Raw records
>>>

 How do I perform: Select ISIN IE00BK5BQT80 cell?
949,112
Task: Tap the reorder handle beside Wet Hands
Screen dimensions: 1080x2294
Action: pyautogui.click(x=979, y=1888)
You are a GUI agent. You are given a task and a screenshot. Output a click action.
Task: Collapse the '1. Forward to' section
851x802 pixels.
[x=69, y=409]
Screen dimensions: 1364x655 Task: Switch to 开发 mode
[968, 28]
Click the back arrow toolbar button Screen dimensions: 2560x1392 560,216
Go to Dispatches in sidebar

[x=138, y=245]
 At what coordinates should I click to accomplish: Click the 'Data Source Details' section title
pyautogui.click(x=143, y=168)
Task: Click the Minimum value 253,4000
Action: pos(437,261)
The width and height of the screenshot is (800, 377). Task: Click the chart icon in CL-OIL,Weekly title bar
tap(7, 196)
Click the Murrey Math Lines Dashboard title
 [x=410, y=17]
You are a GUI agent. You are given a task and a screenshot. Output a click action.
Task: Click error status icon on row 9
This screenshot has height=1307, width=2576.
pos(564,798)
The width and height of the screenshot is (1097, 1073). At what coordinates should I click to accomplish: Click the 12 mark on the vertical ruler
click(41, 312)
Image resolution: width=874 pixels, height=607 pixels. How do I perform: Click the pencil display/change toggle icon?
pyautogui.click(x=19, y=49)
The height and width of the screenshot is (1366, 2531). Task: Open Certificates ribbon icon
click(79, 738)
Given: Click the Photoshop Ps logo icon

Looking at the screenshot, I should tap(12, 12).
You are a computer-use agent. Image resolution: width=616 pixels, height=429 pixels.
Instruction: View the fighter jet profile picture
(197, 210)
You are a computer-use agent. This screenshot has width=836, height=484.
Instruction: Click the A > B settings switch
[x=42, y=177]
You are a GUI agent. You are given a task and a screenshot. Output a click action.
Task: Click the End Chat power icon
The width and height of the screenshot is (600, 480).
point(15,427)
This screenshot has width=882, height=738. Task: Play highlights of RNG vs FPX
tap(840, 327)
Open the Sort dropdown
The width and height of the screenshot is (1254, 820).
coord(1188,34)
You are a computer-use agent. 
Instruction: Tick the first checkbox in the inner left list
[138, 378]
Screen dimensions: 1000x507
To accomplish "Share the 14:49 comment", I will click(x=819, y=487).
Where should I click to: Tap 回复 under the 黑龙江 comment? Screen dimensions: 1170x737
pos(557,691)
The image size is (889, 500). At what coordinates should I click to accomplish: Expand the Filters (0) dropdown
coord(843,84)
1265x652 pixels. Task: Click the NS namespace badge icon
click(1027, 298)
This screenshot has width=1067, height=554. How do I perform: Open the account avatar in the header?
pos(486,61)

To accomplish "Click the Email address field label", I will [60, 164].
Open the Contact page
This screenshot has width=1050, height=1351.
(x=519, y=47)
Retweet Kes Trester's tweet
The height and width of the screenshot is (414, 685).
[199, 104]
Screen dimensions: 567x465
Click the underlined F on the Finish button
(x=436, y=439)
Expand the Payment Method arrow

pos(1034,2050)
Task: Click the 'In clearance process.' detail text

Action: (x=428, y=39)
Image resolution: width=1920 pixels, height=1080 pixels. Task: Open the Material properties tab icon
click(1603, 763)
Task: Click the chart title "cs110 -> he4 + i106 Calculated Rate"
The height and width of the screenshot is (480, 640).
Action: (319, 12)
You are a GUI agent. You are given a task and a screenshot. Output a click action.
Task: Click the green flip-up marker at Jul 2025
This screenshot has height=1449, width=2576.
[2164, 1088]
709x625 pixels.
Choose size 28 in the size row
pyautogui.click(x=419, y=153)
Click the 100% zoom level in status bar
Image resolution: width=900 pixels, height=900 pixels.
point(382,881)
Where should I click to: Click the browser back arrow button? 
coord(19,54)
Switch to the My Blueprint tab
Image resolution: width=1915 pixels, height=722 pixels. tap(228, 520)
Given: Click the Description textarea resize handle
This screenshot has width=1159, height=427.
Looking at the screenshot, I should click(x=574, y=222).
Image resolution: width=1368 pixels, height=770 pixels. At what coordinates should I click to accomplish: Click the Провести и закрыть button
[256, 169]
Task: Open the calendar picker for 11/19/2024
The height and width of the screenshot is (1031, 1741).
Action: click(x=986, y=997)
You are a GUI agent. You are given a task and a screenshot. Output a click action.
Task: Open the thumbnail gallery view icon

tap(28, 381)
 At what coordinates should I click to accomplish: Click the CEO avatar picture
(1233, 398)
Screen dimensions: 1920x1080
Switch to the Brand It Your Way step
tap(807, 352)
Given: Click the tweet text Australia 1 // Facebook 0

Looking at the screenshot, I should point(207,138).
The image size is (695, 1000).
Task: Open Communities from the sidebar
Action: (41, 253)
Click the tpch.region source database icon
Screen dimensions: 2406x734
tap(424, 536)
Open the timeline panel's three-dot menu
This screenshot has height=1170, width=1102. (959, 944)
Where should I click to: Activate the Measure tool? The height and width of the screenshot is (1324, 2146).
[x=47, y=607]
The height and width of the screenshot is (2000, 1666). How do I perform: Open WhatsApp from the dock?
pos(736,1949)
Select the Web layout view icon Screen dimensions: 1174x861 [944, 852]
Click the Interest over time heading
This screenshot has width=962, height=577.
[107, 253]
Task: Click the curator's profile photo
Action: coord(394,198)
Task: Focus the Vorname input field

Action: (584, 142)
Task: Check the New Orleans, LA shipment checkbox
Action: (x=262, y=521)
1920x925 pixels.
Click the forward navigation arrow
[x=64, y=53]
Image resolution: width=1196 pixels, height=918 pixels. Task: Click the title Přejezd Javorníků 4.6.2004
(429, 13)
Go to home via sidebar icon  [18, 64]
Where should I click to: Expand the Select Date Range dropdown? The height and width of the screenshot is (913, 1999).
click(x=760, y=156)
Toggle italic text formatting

<<<

Problem to work on: Extract the data from the line with "Image resolution: width=874" to the line with "click(1027, 298)", reproducing each line verbatim.

The answer:
Image resolution: width=874 pixels, height=607 pixels. How do I perform: Click the pencil display/change toggle icon?
pyautogui.click(x=19, y=49)
The height and width of the screenshot is (1366, 2531). Task: Open Certificates ribbon icon
click(79, 738)
Given: Click the Photoshop Ps logo icon

Looking at the screenshot, I should tap(12, 12).
You are a computer-use agent. Image resolution: width=616 pixels, height=429 pixels.
Instruction: View the fighter jet profile picture
(197, 210)
You are a computer-use agent. This screenshot has width=836, height=484.
Instruction: Click the A > B settings switch
[x=42, y=177]
You are a GUI agent. You are given a task and a screenshot. Output a click action.
Task: Click the End Chat power icon
The width and height of the screenshot is (600, 480).
point(15,427)
This screenshot has width=882, height=738. Task: Play highlights of RNG vs FPX
tap(840, 327)
Open the Sort dropdown
The width and height of the screenshot is (1254, 820).
coord(1188,34)
You are a computer-use agent. 
Instruction: Tick the first checkbox in the inner left list
[138, 378]
Screen dimensions: 1000x507
To accomplish "Share the 14:49 comment", I will click(x=819, y=487).
Where should I click to: Tap 回复 under the 黑龙江 comment? Screen dimensions: 1170x737
pos(557,691)
The image size is (889, 500). At what coordinates should I click to accomplish: Expand the Filters (0) dropdown
coord(843,84)
1265x652 pixels. Task: Click the NS namespace badge icon
click(1027, 298)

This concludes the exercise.